Psoriasis is a chronic autoimmune condition that primarily affects the skin, causing thick, scaly, and inflamed patches. Evidence suggests that the chronic inflammation driving psoriasis can extend beyond the skin. This article explores the complex relationship between psoriasis and the peripheral nervous system, investigating how the inflammatory process might contribute to nerve damage and related neurological symptoms.
Psoriasis as a Systemic Inflammatory Condition
Psoriasis is an immune-mediated systemic disease, meaning the underlying inflammation affects the entire body, not just the skin. The immune system mistakenly triggers accelerated skin cell growth, and the inflammatory molecules involved circulate throughout the bloodstream. This systemic nature explains why psoriasis is frequently associated with other health issues, known as comorbidities.
These associated conditions include psoriatic arthritis, which causes joint inflammation, and an increased risk of cardiovascular disease and metabolic syndrome. The nervous system is also vulnerable to this widespread inflammation. This chronic inflammatory state can impact distant tissues, creating the potential for neurological complications.
Identifying Neuropathic Symptoms Associated with Psoriasis
When psoriasis-related inflammation affects the peripheral nerves, patients may experience peripheral neuropathy. Symptoms often include altered sensations, typically beginning symmetrically in the hands and feet. People often describe numbness, prickling, or a “pins-and-needles” sensation, medically termed paresthesia.
Other common complaints include dysesthesia, a distorted sense of touch, or neuropathic pain characterized by shooting, stabbing, or burning sensations. These neuropathic symptoms represent true nerve fiber damage. They are felt in areas where no visible skin lesions may be present, distinguishing them from the intense itching (pruritus) associated with skin plaques.
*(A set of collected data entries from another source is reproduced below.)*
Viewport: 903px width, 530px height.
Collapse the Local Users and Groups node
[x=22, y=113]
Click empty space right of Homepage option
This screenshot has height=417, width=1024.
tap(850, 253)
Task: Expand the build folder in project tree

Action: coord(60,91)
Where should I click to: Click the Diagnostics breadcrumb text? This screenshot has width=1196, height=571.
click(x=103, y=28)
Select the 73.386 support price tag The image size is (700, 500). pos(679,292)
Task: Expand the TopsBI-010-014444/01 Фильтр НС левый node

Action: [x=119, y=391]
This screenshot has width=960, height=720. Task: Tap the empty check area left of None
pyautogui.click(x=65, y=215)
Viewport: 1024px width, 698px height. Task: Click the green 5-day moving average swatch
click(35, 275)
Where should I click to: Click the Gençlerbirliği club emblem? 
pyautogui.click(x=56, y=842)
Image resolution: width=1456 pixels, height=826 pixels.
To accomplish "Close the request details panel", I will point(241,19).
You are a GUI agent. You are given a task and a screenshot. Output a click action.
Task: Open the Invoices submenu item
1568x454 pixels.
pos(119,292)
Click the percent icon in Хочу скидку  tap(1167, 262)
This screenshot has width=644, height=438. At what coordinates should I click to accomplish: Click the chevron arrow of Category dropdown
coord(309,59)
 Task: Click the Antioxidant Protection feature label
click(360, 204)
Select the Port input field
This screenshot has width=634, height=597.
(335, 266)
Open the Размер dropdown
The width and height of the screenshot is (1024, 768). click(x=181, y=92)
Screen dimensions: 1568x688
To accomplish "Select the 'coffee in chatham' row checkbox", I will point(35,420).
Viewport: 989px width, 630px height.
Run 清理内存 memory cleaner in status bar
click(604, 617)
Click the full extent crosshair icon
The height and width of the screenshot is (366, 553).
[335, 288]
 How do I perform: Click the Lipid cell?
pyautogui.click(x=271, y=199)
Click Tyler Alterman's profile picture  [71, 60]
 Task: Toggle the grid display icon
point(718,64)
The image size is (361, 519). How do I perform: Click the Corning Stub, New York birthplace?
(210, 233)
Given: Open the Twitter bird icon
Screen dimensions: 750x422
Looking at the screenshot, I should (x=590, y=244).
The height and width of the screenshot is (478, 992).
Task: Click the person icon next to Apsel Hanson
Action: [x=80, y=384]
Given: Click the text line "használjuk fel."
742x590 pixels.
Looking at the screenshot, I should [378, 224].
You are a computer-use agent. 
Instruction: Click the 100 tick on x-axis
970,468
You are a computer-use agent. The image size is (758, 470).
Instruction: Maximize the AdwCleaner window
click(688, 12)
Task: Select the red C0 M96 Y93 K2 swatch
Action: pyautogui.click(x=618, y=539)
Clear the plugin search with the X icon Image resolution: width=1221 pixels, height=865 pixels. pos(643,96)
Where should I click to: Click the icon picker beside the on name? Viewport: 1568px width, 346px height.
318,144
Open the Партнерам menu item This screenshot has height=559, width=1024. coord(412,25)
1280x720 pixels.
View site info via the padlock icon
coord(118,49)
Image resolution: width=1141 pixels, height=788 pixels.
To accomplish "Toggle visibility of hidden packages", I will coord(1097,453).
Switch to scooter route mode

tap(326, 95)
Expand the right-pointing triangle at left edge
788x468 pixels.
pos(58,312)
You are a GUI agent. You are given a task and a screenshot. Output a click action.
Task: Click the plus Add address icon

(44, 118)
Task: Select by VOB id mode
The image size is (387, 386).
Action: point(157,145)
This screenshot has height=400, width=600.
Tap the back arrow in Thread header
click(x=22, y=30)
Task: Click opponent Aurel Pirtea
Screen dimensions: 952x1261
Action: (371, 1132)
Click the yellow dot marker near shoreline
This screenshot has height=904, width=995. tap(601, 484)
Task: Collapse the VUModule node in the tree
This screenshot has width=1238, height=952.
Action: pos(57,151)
Inflammatory Pathways Linking Skin and Nerve Health
The mechanism linking skin inflammation to nerve damage centers on the excessive production of pro-inflammatory signaling molecules called cytokines. Three specific cytokines—Tumor Necrosis Factor-alpha (TNF-alpha), Interleukin-17 (IL-17), and Interleukin-23 (IL-23)—are significantly elevated in patients with moderate to severe psoriasis. These molecules, which drive skin inflammation, do not remain confined to the skin.
Once circulating in the body, these cytokines can cross the protective barriers surrounding nerves, leading to neuroinflammation. High concentrations of TNF-alpha can bind to receptors on neurons and glial cells, triggering cascades that result in cell damage and apoptosis, or programmed cell death. This inflammatory assault can lead to structural damage in the nerve fibers.
Specific damage patterns observed include demyelination (stripping away the protective sheath around the nerve axon) and axonopathy (direct loss of the nerve fiber itself). The resulting structural damage sensitizes the peripheral nerves. This sensitization causes nociceptors, the nerve endings responsible for sensing pain, to become hyper-responsive, resulting in chronic neuropathic pain symptoms.
Clinical Assessment and Treatment of Nerve Involvement
Diagnosing nerve involvement typically begins with a physical examination to assess sensory and motor function in the extremities. If neuropathy is suspected, clinicians use specific diagnostic tools to confirm the presence and type of nerve damage. Nerve conduction studies (NCS) measure the speed and strength of electrical signals traveling through the nerves.
NCS helps distinguish between demyelination (damage to the myelin sheath) and axonopathy (damage to the axon itself). Electromyography (EMG) is often performed alongside NCS to evaluate the electrical activity of muscles. This provides information about how well the nerves are communicating with the muscles.
The primary treatment strategy for psoriasis-related nerve damage is to aggressively manage the systemic inflammation. Targeted therapies, particularly biologic medications that inhibit TNF-alpha, IL-17, or IL-23, suppress the high levels of circulating cytokines. Reducing this inflammatory load can mitigate ongoing nerve damage and may prevent the progression of neuropathy. For severe symptoms, specific medications for neuropathic pain may be prescribed to manage shooting or burning sensations while the underlying psoriasis is controlled.